Fiery End For Fake Chagall?


I’ve been following the outcome of the most recent episode of the wonderfully entertaining BBC’s Fake or Fortune with real interest. The ‘Fake’ in question is a Chagall brought for £100,000.  The F2F created a compelling combination of science and speculation good enough to present to the Chagall evaluation committee. That was then the trouble started.

The Committee decided it was a fake so they could exercise their moral right , under French Law,  to burn the painting !

This fiery fate for fakes is astonishingly the norm for those paintings ruled as forgeries by these French evaluation committees.

I very much agree with what the Daily Telegraph article on the saga  "the process of authentication owes rather more to consensus than to science". To my mind, what is art is what the consensus say. This might not be an actual Chagall but it is art that struck an aesthetic chord with a number of people - a consensus which  included some very informed people. To destroy the work is an act of vandalism.
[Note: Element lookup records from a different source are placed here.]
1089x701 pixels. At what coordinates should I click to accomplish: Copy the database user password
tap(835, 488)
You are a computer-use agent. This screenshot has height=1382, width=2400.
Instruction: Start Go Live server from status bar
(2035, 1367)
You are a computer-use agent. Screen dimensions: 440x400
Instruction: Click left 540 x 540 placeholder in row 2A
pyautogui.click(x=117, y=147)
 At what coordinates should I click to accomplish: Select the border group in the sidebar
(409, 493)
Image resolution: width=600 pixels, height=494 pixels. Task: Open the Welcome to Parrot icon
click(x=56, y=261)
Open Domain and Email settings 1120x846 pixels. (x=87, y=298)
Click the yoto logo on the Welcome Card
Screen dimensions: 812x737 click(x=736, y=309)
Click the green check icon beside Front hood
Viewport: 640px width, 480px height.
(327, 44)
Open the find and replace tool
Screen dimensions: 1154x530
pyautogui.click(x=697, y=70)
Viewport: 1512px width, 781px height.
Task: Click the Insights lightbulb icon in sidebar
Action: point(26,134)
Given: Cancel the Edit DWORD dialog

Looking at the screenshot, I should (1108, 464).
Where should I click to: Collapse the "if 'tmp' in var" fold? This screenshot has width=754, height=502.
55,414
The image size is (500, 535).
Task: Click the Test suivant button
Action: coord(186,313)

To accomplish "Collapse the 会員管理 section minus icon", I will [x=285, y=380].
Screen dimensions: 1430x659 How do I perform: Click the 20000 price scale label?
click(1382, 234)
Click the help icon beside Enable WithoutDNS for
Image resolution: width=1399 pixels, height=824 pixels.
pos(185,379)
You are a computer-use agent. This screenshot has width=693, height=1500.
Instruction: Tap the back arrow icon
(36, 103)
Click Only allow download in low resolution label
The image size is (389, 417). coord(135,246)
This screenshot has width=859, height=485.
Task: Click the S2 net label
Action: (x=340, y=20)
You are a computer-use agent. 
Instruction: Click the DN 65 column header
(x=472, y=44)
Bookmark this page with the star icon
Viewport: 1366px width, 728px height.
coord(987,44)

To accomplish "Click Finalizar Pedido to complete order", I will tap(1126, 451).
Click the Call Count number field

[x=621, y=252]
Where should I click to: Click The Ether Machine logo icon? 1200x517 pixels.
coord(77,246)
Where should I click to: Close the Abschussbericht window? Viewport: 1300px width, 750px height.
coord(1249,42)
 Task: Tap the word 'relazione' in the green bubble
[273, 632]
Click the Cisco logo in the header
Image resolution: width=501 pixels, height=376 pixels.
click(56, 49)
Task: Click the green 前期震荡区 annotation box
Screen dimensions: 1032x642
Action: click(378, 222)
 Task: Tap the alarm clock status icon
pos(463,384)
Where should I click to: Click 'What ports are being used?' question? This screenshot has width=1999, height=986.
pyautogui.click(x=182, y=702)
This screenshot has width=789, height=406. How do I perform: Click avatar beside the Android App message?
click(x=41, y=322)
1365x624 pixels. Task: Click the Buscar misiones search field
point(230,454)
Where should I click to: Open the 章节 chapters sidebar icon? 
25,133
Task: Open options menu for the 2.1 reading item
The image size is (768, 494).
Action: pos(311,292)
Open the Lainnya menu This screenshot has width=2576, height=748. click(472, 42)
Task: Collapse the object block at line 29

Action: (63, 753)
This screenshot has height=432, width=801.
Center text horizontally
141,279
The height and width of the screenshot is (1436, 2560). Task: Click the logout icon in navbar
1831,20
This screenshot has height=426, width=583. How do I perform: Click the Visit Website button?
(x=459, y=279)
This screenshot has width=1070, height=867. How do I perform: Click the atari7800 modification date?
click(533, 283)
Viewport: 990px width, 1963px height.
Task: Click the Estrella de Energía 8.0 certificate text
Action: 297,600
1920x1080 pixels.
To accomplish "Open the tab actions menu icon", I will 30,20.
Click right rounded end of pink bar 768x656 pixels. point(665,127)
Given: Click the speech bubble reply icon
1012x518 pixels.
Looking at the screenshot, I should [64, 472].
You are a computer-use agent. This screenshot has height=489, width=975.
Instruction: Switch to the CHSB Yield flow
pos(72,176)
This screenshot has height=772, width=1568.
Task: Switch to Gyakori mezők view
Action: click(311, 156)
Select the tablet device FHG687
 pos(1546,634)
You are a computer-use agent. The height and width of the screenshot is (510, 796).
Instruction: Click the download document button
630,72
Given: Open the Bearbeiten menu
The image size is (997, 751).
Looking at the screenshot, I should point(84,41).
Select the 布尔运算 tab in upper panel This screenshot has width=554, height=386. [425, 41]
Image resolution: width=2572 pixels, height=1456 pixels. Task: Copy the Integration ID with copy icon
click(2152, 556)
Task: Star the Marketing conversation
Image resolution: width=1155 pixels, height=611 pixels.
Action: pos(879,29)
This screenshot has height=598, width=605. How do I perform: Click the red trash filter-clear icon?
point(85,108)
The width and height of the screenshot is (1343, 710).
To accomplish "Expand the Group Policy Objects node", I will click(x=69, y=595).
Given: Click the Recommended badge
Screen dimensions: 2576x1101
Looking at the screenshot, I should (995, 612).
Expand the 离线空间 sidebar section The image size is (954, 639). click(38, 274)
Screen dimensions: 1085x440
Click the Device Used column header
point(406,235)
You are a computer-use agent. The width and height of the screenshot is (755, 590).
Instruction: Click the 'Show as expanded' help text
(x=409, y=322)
To sell it as a Chagall is a crime. I agree with the owner that the painting should be returned to its owner with the reverse permanently stamped FORGERY.

As I write Thur Feb 6th the case is not over yet the suspicion is that the Chagall committee is waiting for the fuss to die down then they’ll quietly destroy it. Hopefully the committee will see sense and stop this act of vandalism, for the latest check out ArtHistoryNews.